Cette recension a été publiée dans le numéro de printemps de Politique étrangère (n°1/2018). Michel Duclos propose une analyse de l’ouvrage de Manon Nour-Tannous, Chirac, Assad et les autres (PUF, 2017, 464 pages).

Ce livre important de Manon-Nour Tannous, tiré de sa thèse de doctorat, mérite de retenir l’attention à un double titre. En premier lieu, il offre une histoire de la relation franco-syrienne de 1946 à 2011 sous un jour politique et diplomatique et non, comme c’est souvent le cas, sous l’angle des affaires de renseignement pimentées d’un peu de pétrole. Les différents épisodes – la difficile sortie de l’ère coloniale et post-coloniale après la guerre d’Algérie, la phase d’ajustement distant sous Mitterrand, les tentatives de rapprochement non conclusives sous Jacques Chirac puis lors du mandat de Nicolas Sarkozy – sont nettement décrits et dûment replacés dans leur contexte historique.

CONSIGNE ÉCRITE A:
Renvoyez à l'identique le passage de la recension allant de « Ce livre important » jusqu'à « leur contexte historique. » inclus.

ENREGISTREMENTS FOURNIS:

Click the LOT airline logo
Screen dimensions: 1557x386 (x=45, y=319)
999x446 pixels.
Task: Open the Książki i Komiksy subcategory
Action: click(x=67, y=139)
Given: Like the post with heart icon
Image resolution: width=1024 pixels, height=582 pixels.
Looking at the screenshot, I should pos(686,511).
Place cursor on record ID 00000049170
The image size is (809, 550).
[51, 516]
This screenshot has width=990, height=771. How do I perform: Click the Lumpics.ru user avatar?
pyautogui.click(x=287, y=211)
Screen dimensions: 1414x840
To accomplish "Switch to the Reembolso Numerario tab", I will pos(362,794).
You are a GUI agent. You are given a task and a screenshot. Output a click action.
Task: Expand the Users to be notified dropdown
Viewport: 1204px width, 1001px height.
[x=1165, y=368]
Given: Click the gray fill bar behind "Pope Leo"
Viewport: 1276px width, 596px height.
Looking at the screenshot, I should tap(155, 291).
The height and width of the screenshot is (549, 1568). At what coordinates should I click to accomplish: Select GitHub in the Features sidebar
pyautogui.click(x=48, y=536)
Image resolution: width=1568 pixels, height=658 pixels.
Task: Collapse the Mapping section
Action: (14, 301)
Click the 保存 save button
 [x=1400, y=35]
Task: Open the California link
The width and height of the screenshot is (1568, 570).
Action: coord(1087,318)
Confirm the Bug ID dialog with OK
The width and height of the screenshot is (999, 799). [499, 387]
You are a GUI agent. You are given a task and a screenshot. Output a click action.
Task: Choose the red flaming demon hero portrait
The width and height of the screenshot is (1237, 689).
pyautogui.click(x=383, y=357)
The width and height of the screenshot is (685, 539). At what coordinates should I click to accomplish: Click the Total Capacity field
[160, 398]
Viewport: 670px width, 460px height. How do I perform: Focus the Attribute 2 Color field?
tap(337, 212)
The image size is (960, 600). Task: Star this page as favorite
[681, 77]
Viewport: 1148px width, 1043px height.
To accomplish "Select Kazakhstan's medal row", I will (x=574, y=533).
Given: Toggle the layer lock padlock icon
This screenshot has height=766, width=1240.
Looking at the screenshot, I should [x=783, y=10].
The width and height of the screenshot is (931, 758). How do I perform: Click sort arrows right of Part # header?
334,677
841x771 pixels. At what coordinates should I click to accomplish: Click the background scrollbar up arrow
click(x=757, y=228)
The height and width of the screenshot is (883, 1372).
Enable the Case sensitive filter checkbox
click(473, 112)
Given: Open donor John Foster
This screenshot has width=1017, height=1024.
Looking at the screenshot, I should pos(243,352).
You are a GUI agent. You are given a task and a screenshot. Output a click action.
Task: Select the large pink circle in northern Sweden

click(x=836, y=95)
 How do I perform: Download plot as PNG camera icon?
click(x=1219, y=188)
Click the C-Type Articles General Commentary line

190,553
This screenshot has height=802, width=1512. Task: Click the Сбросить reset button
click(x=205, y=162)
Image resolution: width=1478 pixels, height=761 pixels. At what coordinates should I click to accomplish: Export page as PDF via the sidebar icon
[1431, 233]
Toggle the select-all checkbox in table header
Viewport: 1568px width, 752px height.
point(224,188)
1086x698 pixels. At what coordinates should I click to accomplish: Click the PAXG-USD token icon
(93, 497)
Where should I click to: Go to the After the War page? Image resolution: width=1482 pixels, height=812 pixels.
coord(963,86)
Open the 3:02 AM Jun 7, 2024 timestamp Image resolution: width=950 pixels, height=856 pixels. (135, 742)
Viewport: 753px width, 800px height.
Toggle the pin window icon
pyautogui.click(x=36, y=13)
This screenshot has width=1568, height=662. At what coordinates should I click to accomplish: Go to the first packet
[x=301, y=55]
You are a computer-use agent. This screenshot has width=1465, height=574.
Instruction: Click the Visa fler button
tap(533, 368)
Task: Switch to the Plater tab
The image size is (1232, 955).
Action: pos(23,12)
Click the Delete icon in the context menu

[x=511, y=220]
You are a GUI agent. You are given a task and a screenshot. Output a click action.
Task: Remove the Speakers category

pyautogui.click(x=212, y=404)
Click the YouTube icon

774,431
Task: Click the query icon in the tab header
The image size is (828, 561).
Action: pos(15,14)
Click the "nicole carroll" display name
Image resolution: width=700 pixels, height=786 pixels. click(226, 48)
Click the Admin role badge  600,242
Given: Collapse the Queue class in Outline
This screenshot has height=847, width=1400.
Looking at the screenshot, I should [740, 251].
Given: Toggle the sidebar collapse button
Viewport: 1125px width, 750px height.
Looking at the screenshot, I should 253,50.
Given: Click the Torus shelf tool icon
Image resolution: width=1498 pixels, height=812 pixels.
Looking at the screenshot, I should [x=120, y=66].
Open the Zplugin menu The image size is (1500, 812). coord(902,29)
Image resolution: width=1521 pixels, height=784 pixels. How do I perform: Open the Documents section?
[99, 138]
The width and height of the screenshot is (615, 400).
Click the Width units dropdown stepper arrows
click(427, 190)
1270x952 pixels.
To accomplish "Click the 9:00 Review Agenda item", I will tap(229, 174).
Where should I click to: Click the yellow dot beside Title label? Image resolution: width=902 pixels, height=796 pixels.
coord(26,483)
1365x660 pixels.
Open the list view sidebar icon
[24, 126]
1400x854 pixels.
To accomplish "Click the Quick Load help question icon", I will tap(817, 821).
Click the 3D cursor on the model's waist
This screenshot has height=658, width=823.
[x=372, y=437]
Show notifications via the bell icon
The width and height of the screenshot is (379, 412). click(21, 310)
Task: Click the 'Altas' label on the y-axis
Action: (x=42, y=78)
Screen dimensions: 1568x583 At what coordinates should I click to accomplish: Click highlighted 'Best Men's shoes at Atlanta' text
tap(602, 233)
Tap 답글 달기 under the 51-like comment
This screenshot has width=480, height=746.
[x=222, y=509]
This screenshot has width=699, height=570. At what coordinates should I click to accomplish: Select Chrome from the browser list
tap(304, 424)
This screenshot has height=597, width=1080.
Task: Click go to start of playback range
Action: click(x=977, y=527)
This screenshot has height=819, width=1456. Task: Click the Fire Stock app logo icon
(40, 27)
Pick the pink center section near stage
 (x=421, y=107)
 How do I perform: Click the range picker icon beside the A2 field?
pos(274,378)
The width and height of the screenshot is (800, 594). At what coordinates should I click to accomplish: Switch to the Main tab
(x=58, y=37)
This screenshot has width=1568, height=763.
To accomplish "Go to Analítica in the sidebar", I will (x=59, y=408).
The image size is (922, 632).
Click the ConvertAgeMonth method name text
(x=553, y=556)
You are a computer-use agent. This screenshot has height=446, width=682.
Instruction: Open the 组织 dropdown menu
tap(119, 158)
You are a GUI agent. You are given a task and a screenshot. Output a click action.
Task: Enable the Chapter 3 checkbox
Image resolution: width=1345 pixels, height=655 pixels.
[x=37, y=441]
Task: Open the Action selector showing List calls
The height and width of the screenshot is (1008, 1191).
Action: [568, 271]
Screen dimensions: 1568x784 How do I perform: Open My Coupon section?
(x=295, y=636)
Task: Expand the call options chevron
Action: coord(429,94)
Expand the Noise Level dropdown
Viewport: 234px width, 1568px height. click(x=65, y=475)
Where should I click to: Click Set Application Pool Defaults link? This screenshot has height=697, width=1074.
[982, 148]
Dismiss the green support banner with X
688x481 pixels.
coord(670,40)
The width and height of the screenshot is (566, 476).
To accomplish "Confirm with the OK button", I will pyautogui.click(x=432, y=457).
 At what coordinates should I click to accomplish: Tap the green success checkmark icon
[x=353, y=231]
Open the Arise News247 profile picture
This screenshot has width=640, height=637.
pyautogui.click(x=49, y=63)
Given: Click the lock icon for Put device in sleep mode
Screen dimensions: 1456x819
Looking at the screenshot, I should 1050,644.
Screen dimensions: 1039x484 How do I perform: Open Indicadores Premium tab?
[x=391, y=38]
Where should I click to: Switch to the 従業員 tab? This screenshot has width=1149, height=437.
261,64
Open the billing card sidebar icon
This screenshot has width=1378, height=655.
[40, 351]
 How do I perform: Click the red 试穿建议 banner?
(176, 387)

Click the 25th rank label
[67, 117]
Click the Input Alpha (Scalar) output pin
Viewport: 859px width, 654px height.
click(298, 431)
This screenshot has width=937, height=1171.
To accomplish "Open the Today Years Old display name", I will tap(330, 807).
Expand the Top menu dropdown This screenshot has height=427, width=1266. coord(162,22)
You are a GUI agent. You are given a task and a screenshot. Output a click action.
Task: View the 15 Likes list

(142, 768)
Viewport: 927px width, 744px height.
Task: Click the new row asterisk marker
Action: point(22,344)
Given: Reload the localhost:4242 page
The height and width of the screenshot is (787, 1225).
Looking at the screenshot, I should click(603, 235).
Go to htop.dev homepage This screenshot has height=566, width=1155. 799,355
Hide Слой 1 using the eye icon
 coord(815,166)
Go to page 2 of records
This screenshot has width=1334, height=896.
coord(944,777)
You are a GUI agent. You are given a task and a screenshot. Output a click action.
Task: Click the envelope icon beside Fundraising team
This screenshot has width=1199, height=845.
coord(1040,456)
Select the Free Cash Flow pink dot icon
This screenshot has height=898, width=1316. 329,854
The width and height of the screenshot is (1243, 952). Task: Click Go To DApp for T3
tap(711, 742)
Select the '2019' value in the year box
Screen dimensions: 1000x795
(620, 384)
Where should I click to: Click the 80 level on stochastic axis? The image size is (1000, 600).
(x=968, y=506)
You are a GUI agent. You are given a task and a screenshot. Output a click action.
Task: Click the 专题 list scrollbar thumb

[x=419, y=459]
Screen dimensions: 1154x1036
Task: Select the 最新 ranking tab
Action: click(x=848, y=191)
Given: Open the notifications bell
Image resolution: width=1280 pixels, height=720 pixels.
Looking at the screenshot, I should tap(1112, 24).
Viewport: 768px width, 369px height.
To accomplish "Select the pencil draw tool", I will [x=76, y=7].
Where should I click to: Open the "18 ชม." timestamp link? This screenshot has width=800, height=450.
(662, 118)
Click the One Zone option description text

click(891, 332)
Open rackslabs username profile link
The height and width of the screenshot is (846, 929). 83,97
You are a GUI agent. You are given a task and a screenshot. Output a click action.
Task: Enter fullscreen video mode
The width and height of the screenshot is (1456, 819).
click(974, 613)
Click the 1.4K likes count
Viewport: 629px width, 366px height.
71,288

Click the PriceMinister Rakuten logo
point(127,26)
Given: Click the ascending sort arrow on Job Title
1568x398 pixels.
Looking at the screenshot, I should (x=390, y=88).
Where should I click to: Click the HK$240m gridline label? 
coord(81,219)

CONSIGNE ÉCRITE B:
Retapez sans aucune modification les lignes des enregistrements, de la ligne contenant « Click the 25th rank label » jusqu'à la ligne contenant « Expand the Top » incluse.

RÉPONSE COMPLÈTE A:
Ce livre important de Manon-Nour Tannous, tiré de sa thèse de doctorat, mérite de retenir l’attention à un double titre. En premier lieu, il offre une histoire de la relation franco-syrienne de 1946 à 2011 sous un jour politique et diplomatique et non, comme c’est souvent le cas, sous l’angle des affaires de renseignement pimentées d’un peu de pétrole. Les différents épisodes – la difficile sortie de l’ère coloniale et post-coloniale après la guerre d’Algérie, la phase d’ajustement distant sous Mitterrand, les tentatives de rapprochement non conclusives sous Jacques Chirac puis lors du mandat de Nicolas Sarkozy – sont nettement décrits et dûment replacés dans leur contexte historique.

RÉPONSE COMPLÈTE B:
Click the 25th rank label
[67, 117]
Click the Input Alpha (Scalar) output pin
Viewport: 859px width, 654px height.
click(298, 431)
This screenshot has width=937, height=1171.
To accomplish "Open the Today Years Old display name", I will tap(330, 807).
Expand the Top menu dropdown This screenshot has height=427, width=1266. coord(162,22)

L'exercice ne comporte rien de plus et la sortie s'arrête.